George W. Bush also writes that his father had little to say, in 1993, about his decision to run for governor of Texas, and that he didn't ask his father whether he should run for president in the 2000 election, adding, 'I knew he would support whatever choice I made.'


Biographers and journalists have often observed that the young George W. Bush (whose hard-drinking, irresponsible youth had made him a black sheep in the family next to Jeb, the golden boy) frequently felt overshadowed by his father. And they have speculated that, as president, he was driven to outdo his dad by taking Saddam Hussein down for good, and by winning a second term - arguments the Bush family has dismissed as psychobabble.


In '41,' the younger Mr. Bush talks at length about his dad's early success. ('Few could claim the trifecta of war hero, Phi Beta Kappa and captain of the baseball team' at Yale, he writes.) And there is certainly fodder for readers searching for clues to an Oedipal rivalry. Mr. Bush says that his father's college dreams of a baseball career were foiled because 'he didn't have a big enough bat to make the major leagues,' and also frets about his well-mannered father looking 'weak' in a debate against Ronald Reagan, recalling a press account that said he showed 'the backbone of a jellyfish.'


He writes, however, that his dad gave him 'unconditional love,' and that he and his siblings felt 'there was no point in competing with our father - no point in rebelling against him - because he would love us no matter what.' He celebrates his father's well-known generosity, his talent for friendship and his willingness to take risks (from enlisting at the age of 18, not long after Pearl Harbor, to moving to Texas after college, to diving into politics after a stint in the oil business).

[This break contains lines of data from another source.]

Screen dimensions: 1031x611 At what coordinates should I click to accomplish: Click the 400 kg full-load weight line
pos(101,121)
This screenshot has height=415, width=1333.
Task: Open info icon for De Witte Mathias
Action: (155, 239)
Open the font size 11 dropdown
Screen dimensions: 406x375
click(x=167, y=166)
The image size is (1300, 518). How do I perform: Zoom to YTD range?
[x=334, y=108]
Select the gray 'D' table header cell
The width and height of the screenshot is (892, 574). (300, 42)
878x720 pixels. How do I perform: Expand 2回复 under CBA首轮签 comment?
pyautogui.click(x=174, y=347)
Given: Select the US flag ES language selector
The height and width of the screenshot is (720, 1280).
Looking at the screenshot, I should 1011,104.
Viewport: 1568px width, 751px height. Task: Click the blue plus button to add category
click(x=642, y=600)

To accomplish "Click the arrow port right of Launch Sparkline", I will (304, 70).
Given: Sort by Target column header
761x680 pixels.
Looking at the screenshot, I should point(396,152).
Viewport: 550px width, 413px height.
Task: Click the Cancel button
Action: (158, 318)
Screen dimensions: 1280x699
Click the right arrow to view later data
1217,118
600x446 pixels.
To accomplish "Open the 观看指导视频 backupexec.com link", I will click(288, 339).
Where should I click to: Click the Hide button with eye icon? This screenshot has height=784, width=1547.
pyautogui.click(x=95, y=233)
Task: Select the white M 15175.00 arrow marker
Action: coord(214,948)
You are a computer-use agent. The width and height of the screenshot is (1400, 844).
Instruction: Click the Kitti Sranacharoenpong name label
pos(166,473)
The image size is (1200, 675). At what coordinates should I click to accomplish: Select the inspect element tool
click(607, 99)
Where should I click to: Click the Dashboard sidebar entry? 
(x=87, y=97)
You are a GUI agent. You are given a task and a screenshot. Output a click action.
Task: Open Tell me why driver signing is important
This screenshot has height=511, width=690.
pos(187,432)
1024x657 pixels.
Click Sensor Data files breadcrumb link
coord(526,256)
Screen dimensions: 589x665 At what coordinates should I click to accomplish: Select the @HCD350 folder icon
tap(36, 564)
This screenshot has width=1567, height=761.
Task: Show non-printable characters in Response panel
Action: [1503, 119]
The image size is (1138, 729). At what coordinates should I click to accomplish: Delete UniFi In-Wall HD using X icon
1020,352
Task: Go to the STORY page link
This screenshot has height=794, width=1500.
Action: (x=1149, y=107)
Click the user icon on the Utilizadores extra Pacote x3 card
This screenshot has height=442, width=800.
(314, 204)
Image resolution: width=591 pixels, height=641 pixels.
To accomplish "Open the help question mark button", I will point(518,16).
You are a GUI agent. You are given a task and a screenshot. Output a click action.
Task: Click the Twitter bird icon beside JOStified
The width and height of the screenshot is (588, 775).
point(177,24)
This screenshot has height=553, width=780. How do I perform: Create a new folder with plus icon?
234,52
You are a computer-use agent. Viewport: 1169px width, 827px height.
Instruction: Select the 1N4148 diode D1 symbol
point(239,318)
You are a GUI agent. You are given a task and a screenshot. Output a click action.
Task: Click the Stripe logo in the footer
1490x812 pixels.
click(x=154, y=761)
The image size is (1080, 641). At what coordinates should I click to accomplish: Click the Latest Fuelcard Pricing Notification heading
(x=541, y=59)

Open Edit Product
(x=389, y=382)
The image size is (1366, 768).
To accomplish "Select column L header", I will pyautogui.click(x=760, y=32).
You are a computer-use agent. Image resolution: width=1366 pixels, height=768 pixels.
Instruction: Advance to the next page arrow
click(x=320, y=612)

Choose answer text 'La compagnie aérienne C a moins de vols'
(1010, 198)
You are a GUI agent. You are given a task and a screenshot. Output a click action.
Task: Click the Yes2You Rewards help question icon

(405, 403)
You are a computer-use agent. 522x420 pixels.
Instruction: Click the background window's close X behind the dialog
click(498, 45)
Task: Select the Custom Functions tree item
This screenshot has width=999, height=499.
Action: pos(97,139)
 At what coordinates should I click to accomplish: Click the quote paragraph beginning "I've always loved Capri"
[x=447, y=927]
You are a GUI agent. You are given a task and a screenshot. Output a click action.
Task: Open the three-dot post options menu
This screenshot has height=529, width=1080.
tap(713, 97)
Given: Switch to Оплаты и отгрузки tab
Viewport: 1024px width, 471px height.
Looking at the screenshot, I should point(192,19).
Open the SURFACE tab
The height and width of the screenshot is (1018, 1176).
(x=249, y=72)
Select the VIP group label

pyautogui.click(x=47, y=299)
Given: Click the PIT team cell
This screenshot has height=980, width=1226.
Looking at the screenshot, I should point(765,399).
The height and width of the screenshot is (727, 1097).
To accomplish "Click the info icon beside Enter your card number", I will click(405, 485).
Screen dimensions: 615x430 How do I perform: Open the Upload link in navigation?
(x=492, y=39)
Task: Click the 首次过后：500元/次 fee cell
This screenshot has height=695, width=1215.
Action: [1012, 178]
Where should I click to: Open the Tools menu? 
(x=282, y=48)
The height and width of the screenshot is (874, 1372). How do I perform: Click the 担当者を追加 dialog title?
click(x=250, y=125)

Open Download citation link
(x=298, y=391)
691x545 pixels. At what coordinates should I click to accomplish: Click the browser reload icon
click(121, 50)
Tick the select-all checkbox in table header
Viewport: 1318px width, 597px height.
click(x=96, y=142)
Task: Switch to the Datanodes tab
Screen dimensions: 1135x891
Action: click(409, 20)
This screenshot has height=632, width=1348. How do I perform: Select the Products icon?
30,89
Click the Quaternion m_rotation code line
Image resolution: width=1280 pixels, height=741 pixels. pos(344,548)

Like many, 43 hails 41 for his diplomatic handling of the end of the Cold War, reaching out to the Soviet leader Mikhail S. Gorbachev and wisely refusing to gloat over the fall of the Berlin Wall. In some ways, the younger Mr. Bush says, his father was 'like Winston Churchill, who had been tossed out of office in 1945 just months after prevailing in World War II.'


The most persuasive sections of this book deal not with the political, but with the personal. Mr. Bush's writing doesn't have the earnest charm of his father's letters (' All the Best, George Bush') or the literary gifts displayed by his wife, Laura, in her memoir, ' Spoken From the Heart.' But unlike his earlier books (his perfunctory 1999 campaign memoir, 'A Charge to Keep,' and his dogged 2010 autobiography, ' Decision Points '), this volume comes close to capturing Mr. Bush's distinctive voice - by turns jokey and sentimental, irreverent and sincere.


There is very little here about his other siblings (his brother Jeb, the potential presidential candidate, is mentioned only in brief asides), but the passages devoted to his younger sister Robin's death from leukemia in 1953 are heartfelt and moving.


'In one of her final moments with my father,' Mr. Bush writes, 'Robin looked up at him with her beautiful blue eyes and said, 'I love you more than tongue can tell.' Dad would repeat those words for the rest of his life.'


As for Mr. Bush's descriptions of the West Texas world that greeted him and his parents in the 1950s, they are evocative in a way that attests to his painterly eye. 'We lived briefly at a hotel and then moved into a new 847-square-foot house on the outskirts of town,' he recalls. 'The neighborhood was called Easter Egg Row, because the developers had chosen vibrant paint colors to help residents tell the houses apart. Our Easter egg at 405 East Maple was bright blue.'


Although George senior's failure to win a second term in the White House led to a sense of despondency, his son writes, he would find 'something positive about his defeat in 1992 - it had given rise to the political careers of two people' (that is, the author and Jeb) 'whom he had raised and loves.' Had his dad been re-elected that year, the younger Mr. Bush says, 'I would not have run for governor' of Texas in 1994 - nor, presumably, run for president and ascended to the White House in the too-close-to-call election of 2000 that went to the Supreme Court. History works in strange ways.